#### Extract provided
So a couple of days after I posted that it had been a while since I had gotten a new Facebook friend request, I got one.

From my mom.

There have been tons of articles in the past few months about parents sending friend requests, but in my universe, this was one of those will-never-happen-to-me situations, because my mom is pretty technologically inept, doesn't use the internet for much but shopping and email (and a lot of her emails are of the forward-this-to-ten-other-people type), and she has never been remotely interested in social networking or anything like that.

I don't post anything weird on Facebook (I actually use Twitter to update my Facebook status, so anyone who knows about this web site can already see all of my Facebook status updates because they are identical to the Twitter updates in the column on the right side of the main page of this site), but I just don't like the idea of crossing the streams, so to speak. I keep my Facebook friends pretty much limited to actual friends—some current friends, some from college, some from high school—but no coworkers, business contacts, or any of that stuff. And I like it that way.

I still don't know why Facebook didn't anticipate this issue (or at least act on it once it started happening frequently enough for a multitude of news stories to be written about it) and create flags that you could assign to contacts (friend, family, coworker, etc.) and then have the ability to attach those flags to your posts so that you could create compartments where some people would see everything you posted and some would only see what you posted for that category, and they'd never know the difference.

#### Stored rows
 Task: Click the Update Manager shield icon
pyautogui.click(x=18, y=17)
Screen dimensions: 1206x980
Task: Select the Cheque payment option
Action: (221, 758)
--
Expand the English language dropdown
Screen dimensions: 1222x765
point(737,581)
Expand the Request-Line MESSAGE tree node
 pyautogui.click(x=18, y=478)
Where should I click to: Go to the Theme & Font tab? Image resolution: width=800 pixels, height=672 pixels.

#### Instruction
From the post about a parent's Facebook friend request, restate the passage starting at "I still don't" and ending at "know the difference.", replacing "flags" with "labels".

#### Worked answer
I still don't know why Facebook didn't anticipate this issue (or at least act on it once it started happening frequently enough for a multitude of news stories to be written about it) and create labels that you could assign to contacts (friend, family, coworker, etc.) and then have the ability to attach those labels to your posts so that you could create compartments where some people would see everything you posted and some would only see what you posted for that category, and they'd never know the difference.